Copy the records again, starting at the line that contains "Open Makeup Bookings" and continuing through the end of the records, with "next" replaced by "previous" and everything else left as it is.
· · ·
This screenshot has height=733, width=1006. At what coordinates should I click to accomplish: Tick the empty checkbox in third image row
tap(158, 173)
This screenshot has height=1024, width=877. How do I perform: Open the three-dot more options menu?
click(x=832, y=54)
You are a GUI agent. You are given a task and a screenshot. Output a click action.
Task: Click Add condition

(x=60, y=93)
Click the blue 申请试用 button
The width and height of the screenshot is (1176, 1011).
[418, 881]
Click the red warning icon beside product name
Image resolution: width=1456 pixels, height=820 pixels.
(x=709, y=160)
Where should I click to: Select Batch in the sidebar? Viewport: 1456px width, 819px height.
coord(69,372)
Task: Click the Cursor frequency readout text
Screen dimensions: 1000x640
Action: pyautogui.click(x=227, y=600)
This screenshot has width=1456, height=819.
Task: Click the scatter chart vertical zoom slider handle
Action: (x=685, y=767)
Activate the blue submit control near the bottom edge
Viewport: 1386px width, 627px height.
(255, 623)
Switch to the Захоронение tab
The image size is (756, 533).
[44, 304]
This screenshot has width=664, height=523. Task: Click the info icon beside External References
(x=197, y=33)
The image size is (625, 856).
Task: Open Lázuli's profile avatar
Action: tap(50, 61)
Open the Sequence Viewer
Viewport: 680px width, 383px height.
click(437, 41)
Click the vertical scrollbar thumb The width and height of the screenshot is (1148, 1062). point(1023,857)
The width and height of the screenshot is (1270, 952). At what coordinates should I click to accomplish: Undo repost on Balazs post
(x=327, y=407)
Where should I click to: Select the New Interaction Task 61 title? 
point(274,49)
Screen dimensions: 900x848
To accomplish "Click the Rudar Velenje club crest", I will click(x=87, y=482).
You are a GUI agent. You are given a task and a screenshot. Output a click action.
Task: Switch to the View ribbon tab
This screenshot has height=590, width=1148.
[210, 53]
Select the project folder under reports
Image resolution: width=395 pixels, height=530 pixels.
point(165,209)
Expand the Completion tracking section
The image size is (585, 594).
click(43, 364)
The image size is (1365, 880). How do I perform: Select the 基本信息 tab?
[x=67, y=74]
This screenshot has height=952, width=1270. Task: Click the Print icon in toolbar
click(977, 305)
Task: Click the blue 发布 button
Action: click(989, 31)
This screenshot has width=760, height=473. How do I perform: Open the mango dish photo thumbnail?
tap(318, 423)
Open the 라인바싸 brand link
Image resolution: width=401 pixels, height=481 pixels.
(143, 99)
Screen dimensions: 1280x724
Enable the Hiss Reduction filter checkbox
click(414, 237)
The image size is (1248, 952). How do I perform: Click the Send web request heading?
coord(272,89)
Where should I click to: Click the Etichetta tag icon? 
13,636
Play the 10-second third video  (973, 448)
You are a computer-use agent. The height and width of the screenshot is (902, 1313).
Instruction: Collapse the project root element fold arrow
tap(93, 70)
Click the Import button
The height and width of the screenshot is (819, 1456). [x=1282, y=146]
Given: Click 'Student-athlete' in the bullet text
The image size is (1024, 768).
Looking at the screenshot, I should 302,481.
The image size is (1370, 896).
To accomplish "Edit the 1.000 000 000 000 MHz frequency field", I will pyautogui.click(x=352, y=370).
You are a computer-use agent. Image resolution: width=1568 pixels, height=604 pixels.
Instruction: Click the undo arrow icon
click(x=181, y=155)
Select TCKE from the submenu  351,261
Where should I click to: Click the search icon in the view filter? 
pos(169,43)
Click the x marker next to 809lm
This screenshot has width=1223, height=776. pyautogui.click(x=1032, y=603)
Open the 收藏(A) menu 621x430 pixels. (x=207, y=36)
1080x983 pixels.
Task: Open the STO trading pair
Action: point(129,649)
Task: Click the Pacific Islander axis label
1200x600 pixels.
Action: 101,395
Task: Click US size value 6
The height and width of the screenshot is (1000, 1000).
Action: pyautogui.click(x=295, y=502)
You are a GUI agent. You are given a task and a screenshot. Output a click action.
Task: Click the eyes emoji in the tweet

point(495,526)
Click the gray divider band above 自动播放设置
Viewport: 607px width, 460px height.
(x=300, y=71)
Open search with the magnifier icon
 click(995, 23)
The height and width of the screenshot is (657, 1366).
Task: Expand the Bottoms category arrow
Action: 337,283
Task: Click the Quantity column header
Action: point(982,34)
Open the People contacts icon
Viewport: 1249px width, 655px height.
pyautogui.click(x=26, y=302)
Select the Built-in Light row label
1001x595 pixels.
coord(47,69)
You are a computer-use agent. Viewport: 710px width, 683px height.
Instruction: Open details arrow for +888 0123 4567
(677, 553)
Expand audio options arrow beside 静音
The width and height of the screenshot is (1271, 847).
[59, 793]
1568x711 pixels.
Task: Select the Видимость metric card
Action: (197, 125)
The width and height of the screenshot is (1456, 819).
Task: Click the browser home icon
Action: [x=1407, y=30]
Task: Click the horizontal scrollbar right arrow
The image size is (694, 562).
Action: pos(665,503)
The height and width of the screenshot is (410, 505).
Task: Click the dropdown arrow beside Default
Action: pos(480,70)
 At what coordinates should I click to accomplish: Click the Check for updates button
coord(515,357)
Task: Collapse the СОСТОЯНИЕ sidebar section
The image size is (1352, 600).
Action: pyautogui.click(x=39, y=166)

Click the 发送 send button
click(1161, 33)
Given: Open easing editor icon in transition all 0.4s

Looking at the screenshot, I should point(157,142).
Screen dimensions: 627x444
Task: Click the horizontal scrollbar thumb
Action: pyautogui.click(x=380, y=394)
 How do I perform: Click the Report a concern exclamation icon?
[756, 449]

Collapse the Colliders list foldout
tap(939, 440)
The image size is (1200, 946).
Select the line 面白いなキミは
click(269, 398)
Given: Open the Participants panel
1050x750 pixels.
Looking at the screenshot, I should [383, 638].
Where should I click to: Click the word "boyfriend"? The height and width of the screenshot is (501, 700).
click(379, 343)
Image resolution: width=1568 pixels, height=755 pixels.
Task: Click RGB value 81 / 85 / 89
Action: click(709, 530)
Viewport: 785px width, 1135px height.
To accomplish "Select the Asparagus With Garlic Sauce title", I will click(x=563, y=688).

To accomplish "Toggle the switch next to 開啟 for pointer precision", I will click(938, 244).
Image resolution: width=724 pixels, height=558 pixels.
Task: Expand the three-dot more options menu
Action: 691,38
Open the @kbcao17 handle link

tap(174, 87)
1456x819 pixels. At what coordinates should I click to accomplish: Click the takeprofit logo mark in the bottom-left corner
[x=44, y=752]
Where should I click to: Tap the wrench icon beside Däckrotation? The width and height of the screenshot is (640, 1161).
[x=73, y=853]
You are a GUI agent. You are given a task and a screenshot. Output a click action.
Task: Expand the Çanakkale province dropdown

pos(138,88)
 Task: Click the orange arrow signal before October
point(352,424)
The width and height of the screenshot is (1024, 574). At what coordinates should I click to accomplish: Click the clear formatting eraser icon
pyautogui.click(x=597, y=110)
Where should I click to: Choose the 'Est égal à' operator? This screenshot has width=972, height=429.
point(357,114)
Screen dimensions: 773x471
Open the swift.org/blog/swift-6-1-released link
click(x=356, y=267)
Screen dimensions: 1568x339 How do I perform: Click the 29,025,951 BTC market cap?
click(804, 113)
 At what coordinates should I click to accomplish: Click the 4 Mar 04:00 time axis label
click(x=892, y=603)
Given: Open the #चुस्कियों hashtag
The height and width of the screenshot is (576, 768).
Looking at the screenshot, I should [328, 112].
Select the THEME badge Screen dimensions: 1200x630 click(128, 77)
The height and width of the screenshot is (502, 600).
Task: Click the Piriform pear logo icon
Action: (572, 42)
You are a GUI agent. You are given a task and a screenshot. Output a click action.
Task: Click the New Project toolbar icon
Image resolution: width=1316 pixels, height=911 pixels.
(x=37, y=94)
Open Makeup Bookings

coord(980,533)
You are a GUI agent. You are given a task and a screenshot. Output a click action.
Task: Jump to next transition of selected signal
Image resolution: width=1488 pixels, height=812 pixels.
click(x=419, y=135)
· · ·
** RESPONSE BELOW **
Open Makeup Bookings

coord(980,533)
You are a GUI agent. You are given a task and a screenshot. Output a click action.
Task: Jump to previous transition of selected signal
Image resolution: width=1488 pixels, height=812 pixels.
click(x=419, y=135)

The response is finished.